Sternberg earned his PhD in 1955 from Johns Hopkins University, with a thesis entitled Some Problems in Discrete Nonlinear Transformations in One and Two Dimensions, supervised by Aurel Wintner. [1]
After postdoctoral work at New York University (1956–1957) and an instructorship at University of Chicago (1957–1959), Sternberg joined the Mathematics Department at Harvard University in 1959, where he was George Putnam Professor of Pure and Applied Mathematics until 2017. Since 2017, he was Emeritus Professor at the Harvard Mathematics Department. [2]
Sternberg was awarded a Guggenheim fellowship in 1974 [3] and an honorary doctorate by the University of Mannheim in 1991. [4] [5] He delivered the AMS Colloquium Lecture in 1990 [6] and the Hebrew University's Albert Einstein Memorial Lecture in 2006. [7]
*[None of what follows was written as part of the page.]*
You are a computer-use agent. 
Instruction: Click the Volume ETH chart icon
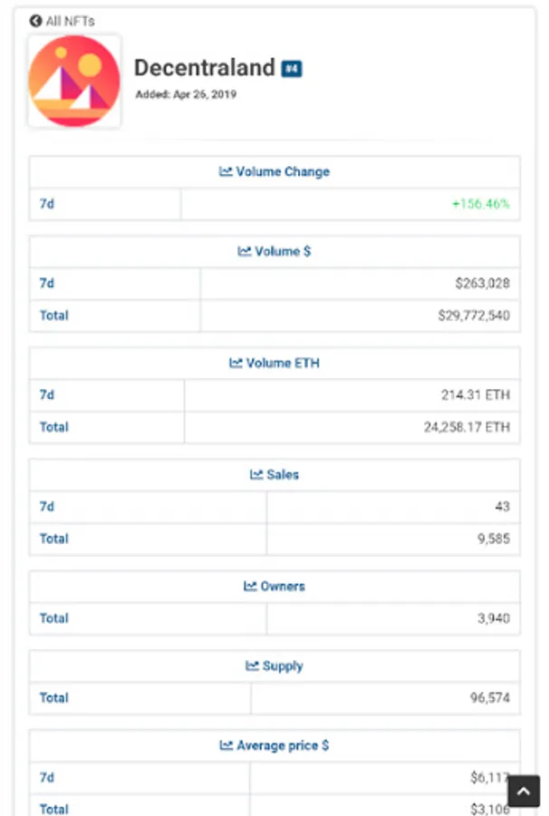[236, 363]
Sternberg was elected member of the American Academy of Arts and Sciences in 1969, [8] of the National Academy of Sciences in 1986, [9] of the Spanish Royal Academy of Sciences In 1999, [10] and of the American Philosophical Society in 2010. [11]
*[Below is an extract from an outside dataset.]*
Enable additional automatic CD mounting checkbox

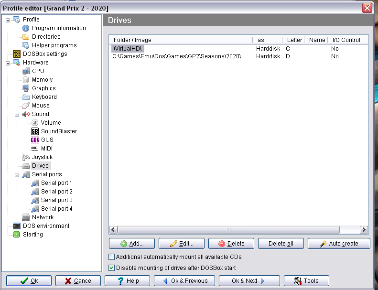[112, 257]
Sternberg's first well-known published result, based on his PhD thesis, is known as the "Sternberg linearization theorem" which asserts that a smooth map near a hyperbolic fixed point can be made linear by a smooth change of coordinates provided that certain non-resonance conditions are satisfied. He also proved generalizations of the Birkhoff canonical form theorems for volume preserving mappings in n-dimensions and symplectic mappings, all in the smooth case. [12] [13] [14]
In the 1960s, Sternberg became involved with Isadore Singer in the project of revisiting Élie Cartan's papers from the early 1900s on the classification of the simple transitive infinite Lie pseudogroups, and of relating Cartan's results to recent results in the theory of G-structures and supplying rigorous (by present-day standards) proofs of his main theorems. [15] Together with Victor Guillemin and Daniel Quillen, he extended this classification to a larger class of pseudogroups: the primitive infinite pseudogroups. As a by-product, they also obtained the "integrability of characteristics" theorem for over-determined systems of partial differential equations. [16]
Sternberg provided contributions also to the topic of Lie group actions on symplectic manifolds, in particular involving various aspects of the theory of symplectic reduction.[ citation needed ] For instance, together with Bertram Kostant he showed how to use reduction techniques to give a rigorous mathematical treatment of what is known in the physics literature as the BRST quantization procedure. [17] Together with David Kazhdan and Bertram Kostant, he showed how one can simplify the analysis of dynamical systems of Calogero type by describing them as symplectic reductions of much simpler systems. [18] Together with Victor Guillemin he gave the first rigorous formulation and proof of a hitherto vague assertion about Lie group actions on symplectic manifolds, namely the Quantization commutes with reduction conjecture. [19] This last work was also the inspiration for a result in equivariant symplectic geometry that disclosed for the first time a surprising and unexpected connection between the theory of Hamiltonian torus actions on compact symplectic manifolds and the theory of convex polytopes. This theorem, the "AGS convexity theorem," was simultaneously proved by Guillemin-Sternberg [20] and Michael Atiyah [21] in the early 1980s.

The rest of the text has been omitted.